• _Stored data_
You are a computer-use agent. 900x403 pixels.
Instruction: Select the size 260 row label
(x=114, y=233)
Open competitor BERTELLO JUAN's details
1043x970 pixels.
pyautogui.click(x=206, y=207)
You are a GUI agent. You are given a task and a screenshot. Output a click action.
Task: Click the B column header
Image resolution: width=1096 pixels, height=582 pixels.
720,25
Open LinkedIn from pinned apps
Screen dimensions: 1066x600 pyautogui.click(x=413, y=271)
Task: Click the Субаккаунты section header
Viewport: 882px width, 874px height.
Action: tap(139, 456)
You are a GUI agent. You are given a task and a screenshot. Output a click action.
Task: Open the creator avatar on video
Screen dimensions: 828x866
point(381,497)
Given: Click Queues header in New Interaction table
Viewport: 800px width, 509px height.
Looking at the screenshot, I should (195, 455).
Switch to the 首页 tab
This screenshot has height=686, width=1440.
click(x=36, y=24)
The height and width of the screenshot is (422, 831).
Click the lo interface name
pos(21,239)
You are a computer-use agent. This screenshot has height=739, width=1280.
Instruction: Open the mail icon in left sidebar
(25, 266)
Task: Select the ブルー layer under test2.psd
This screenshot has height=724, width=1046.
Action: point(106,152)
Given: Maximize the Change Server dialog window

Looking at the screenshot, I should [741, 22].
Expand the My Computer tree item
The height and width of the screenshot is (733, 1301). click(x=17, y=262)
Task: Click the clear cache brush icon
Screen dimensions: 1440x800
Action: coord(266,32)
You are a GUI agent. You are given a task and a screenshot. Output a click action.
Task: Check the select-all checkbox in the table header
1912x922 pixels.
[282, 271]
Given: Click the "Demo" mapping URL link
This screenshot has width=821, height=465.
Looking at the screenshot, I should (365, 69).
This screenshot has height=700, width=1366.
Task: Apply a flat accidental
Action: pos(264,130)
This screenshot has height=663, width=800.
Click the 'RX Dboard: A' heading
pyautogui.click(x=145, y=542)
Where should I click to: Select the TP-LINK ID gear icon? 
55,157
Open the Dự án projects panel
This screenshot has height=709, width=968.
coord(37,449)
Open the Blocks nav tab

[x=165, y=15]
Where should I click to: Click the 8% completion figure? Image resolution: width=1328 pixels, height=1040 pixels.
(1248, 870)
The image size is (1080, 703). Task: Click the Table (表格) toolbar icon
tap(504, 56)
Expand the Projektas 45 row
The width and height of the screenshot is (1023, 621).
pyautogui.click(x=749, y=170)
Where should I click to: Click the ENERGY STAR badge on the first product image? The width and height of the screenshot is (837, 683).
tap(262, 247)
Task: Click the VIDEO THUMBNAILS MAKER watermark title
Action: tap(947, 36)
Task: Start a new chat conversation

• _Task brief_
Transcribe the records in full, keeping every character as it is.

• _Response to the task_
You are a computer-use agent. 900x403 pixels.
Instruction: Select the size 260 row label
(x=114, y=233)
Open competitor BERTELLO JUAN's details
1043x970 pixels.
pyautogui.click(x=206, y=207)
You are a GUI agent. You are given a task and a screenshot. Output a click action.
Task: Click the B column header
Image resolution: width=1096 pixels, height=582 pixels.
720,25
Open LinkedIn from pinned apps
Screen dimensions: 1066x600 pyautogui.click(x=413, y=271)
Task: Click the Субаккаунты section header
Viewport: 882px width, 874px height.
Action: tap(139, 456)
You are a GUI agent. You are given a task and a screenshot. Output a click action.
Task: Open the creator avatar on video
Screen dimensions: 828x866
point(381,497)
Given: Click Queues header in New Interaction table
Viewport: 800px width, 509px height.
Looking at the screenshot, I should (195, 455).
Switch to the 首页 tab
This screenshot has height=686, width=1440.
click(x=36, y=24)
The height and width of the screenshot is (422, 831).
Click the lo interface name
pos(21,239)
You are a computer-use agent. This screenshot has height=739, width=1280.
Instruction: Open the mail icon in left sidebar
(25, 266)
Task: Select the ブルー layer under test2.psd
This screenshot has height=724, width=1046.
Action: point(106,152)
Given: Maximize the Change Server dialog window

Looking at the screenshot, I should [741, 22].
Expand the My Computer tree item
The height and width of the screenshot is (733, 1301). click(x=17, y=262)
Task: Click the clear cache brush icon
Screen dimensions: 1440x800
Action: coord(266,32)
You are a GUI agent. You are given a task and a screenshot. Output a click action.
Task: Check the select-all checkbox in the table header
1912x922 pixels.
[282, 271]
Given: Click the "Demo" mapping URL link
This screenshot has width=821, height=465.
Looking at the screenshot, I should (365, 69).
This screenshot has height=700, width=1366.
Task: Apply a flat accidental
Action: pos(264,130)
This screenshot has height=663, width=800.
Click the 'RX Dboard: A' heading
pyautogui.click(x=145, y=542)
Where should I click to: Select the TP-LINK ID gear icon? 
55,157
Open the Dự án projects panel
This screenshot has height=709, width=968.
coord(37,449)
Open the Blocks nav tab

[x=165, y=15]
Where should I click to: Click the 8% completion figure? Image resolution: width=1328 pixels, height=1040 pixels.
(1248, 870)
The image size is (1080, 703). Task: Click the Table (表格) toolbar icon
tap(504, 56)
Expand the Projektas 45 row
The width and height of the screenshot is (1023, 621).
pyautogui.click(x=749, y=170)
Where should I click to: Click the ENERGY STAR badge on the first product image? The width and height of the screenshot is (837, 683).
tap(262, 247)
Task: Click the VIDEO THUMBNAILS MAKER watermark title
Action: tap(947, 36)
Task: Start a new chat conversation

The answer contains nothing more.